→ **What is being asked**
Among the entries below, please repeat exactly and only the lines from the line containing "This screenshot has width=1316, height=527." to the line containing "This screenshot has width=1400, height=859.", both lines included.

----------

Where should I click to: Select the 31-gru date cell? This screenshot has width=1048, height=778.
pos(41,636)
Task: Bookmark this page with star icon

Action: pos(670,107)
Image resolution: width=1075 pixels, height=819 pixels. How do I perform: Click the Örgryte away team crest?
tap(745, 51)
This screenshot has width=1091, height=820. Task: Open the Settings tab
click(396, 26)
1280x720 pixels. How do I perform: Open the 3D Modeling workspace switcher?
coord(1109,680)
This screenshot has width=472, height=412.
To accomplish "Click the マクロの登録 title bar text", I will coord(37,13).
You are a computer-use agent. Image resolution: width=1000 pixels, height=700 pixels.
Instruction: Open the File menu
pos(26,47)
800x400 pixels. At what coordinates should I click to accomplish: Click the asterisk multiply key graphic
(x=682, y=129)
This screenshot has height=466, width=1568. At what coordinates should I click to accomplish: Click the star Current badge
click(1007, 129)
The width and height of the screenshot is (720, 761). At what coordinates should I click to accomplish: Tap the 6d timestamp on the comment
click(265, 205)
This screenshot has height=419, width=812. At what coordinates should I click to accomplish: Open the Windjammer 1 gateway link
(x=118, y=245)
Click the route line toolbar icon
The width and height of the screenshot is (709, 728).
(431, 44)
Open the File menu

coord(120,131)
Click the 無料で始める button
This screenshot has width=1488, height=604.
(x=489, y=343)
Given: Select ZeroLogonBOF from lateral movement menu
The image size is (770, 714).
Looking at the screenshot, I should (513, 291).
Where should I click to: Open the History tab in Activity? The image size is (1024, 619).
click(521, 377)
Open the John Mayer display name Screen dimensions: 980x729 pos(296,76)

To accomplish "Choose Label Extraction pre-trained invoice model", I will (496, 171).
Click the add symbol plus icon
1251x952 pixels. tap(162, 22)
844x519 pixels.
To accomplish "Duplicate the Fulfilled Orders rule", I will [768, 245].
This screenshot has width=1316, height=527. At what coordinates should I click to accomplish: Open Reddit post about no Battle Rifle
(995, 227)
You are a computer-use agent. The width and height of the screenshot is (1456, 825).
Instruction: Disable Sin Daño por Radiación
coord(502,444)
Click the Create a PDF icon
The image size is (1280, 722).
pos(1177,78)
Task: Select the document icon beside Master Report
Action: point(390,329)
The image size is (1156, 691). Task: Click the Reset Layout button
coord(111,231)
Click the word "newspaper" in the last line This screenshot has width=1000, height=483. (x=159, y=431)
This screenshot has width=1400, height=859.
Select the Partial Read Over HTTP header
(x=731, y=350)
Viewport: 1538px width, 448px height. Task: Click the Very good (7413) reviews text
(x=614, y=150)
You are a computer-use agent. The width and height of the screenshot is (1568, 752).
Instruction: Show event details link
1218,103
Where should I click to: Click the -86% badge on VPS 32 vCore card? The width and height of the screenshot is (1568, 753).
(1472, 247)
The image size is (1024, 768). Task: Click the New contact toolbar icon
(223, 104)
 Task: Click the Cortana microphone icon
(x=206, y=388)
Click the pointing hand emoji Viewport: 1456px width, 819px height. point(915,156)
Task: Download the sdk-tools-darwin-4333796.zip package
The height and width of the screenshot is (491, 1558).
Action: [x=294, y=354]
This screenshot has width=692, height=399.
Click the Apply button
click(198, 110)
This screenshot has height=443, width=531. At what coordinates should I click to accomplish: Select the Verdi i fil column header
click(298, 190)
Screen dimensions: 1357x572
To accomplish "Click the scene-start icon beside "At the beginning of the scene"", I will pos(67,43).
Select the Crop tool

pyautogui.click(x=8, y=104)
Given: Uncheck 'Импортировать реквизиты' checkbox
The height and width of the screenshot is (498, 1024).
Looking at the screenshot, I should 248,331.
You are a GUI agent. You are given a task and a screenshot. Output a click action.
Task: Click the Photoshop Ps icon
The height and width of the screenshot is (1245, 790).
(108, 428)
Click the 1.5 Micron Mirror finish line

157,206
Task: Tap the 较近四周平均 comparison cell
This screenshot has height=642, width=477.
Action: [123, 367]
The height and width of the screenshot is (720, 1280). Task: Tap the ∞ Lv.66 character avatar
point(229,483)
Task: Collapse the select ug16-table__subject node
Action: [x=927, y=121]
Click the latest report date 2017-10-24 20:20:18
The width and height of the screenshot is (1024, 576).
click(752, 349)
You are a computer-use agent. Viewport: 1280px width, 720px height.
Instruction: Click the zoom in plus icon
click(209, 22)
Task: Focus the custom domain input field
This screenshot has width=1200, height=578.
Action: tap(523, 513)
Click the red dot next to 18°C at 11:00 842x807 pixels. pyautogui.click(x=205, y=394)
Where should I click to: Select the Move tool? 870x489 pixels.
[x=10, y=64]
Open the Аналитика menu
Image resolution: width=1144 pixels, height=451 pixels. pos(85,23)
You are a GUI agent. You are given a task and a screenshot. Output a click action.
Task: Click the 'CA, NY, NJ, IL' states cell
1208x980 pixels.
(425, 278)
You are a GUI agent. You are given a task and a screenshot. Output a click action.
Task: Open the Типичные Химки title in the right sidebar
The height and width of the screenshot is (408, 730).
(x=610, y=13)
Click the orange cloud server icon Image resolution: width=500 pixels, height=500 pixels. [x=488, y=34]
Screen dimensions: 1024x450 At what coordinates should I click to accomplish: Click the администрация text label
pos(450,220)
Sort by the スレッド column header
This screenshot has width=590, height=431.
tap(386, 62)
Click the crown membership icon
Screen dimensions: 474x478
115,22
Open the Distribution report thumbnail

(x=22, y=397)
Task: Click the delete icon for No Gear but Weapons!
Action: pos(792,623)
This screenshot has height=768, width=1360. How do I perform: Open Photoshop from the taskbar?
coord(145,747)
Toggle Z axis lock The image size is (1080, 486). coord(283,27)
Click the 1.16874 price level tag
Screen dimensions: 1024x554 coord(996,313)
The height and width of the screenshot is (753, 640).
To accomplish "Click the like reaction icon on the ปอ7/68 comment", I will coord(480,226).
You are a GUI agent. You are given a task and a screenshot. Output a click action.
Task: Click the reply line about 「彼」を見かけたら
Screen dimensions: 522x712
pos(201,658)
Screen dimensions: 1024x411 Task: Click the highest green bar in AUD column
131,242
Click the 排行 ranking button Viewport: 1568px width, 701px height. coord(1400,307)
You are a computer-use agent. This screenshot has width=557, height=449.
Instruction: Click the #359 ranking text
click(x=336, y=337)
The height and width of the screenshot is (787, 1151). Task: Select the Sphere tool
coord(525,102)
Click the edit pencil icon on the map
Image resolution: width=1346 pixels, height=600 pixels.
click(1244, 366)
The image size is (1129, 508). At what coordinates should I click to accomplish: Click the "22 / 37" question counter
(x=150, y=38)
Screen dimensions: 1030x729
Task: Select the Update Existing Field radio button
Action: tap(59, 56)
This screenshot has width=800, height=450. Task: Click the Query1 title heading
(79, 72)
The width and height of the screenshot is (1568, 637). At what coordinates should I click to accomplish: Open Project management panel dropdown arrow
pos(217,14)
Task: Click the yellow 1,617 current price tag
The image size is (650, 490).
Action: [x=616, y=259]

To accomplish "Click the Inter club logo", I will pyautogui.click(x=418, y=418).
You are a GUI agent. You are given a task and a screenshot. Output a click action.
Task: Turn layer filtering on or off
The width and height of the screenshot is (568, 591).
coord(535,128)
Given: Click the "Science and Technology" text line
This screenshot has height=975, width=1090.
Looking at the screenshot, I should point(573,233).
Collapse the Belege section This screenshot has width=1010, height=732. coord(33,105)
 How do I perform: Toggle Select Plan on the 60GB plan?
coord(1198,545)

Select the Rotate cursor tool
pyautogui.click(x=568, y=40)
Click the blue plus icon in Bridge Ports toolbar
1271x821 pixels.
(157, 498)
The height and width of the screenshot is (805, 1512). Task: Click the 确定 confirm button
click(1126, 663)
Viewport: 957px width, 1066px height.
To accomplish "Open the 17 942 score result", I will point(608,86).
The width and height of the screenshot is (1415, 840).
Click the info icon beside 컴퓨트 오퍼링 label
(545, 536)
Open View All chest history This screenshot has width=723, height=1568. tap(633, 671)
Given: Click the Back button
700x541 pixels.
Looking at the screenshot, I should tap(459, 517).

----------

→ **Answer box**
This screenshot has width=1316, height=527. At what coordinates should I click to accomplish: Open Reddit post about no Battle Rifle
(995, 227)
You are a computer-use agent. The width and height of the screenshot is (1456, 825).
Instruction: Disable Sin Daño por Radiación
coord(502,444)
Click the Create a PDF icon
The image size is (1280, 722).
pos(1177,78)
Task: Select the document icon beside Master Report
Action: point(390,329)
The image size is (1156, 691). Task: Click the Reset Layout button
coord(111,231)
Click the word "newspaper" in the last line This screenshot has width=1000, height=483. (x=159, y=431)
This screenshot has width=1400, height=859.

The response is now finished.